Nada de eso es normal, usual, ordinario, razonable. En un estado civilizado la regla fundamental es la de la aplicación de la ley a quien la viole y la de la justicia para quien delinca, no la de la claudicación estatal y el premio al criminal. La impunidad, está probado, invita a la repetición de la conducta delictual y siembra nuevas violencias.
Peor, ahora los violentos saben que aunque se hayan negado a aceptar los beneficios que les dio Santos a sus compinches, las disidencias de las Farc, o, más grave, hayan traicionado los acuerdos que negociaron y sigan matando, los reincidentes, con Petro tienen otra oportunidad más de conseguir impunidad y privilegios. Una certeza que, para rematar, Petro quiere extender a los grupos criminales que jamás han tenido pretensión política alguna.
Así que nos acostumbramos a que los violentos no paguen por sus delitos, muchos de ellos crímenes de guerra y de lesa humanidad, los peores, los más ofensivos entre todos, y tengan privilegios como los de hacer política que no puede tener quien, pongamos el caso, se ha robado una gallina. Un ciudadano condenado por delitos comunes no puede aspirar a cargos de elección popular. En cambio, al homicida serial de las Farc se le regala la curul de senador. En fin, vuelvo a insistir, acá es normal que los asesinos, secuestradores y violadores que hacen parte de grupos violentos, es decir, que han matado mucho y por mucho tiempo, no solo queden impunes sino que accedan al poder sin restricción alguna.

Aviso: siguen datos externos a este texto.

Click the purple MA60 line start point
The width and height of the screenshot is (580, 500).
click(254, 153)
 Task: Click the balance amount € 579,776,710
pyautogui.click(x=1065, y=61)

A todo este comportamiento estatal anómalo y a la paralela tolerancia social con la anomalía, hay que sumarle la común ausencia de arrepentimiento real de los bandidos por los delitos cometidos, su cínica y frecuente pretensión de dar clases de moral, de levantarse como censores éticos de la sociedad, y la de resignificar sus crímenes para eliminar sus connotaciones negativas e, incluso, darles un valor positivo.
La desviación ética, sin embargo, ha encontrado nuevas cimas con Petro. Por un lado, no es solo que gobiernen quienes debían estar en la cárcel sino la retaliación, la venganza de los criminales contra quienes los combatieron. Esta semana, el gobierno le retiró sus condecoraciones al general Arias Cabrales, jefe operativo de la recuperación del Palacio de Justicia. Por el otro, es también el propósito de reescribir la historia desde el gobierno. Esta misma semana, y no es coincidencia, Petro impulsó unos actos de conmemoración por los cincuenta años del robo de la espada de Bolívar por el M19.
Más allá de la mezquindad contra Arias Cabrales, y, de contera, contra las Fuerzas Militares, preocupa el uso de las instituciones y el presupuesto estatal ya no solo en el empeño de lavarle la cara al Eme sino de convertirlo en «fundamental para la democracia», según palabras del director del Museo Nacional. Según él, «hablar de recuperación o robo es es una toma de partido y estamos recuperando el lenguaje del grupo insurgente que realizó este acto, que fue político y fundacional». Es la misma línea de llamar retención al secuestro e impuesto a la extorsión y de, palabras de Petro, quitarle una i a «ilícito».
En fin, si de tomar partido se trata, no debería haber duda, en especial para un funcionario gubernamental: hay que hacerlo por la democracia y el estado de derecho y, por tanto, de la Constitución y la ley que prohiben la violencia y establecen que hurtar lo ajeno es un delito, no una «recuperación», por mucho que los bandidos de entonces, autores del robo de la espada y responsables de la muerte 101 personas en el Palacio de Justicia, estén ahora en el poder.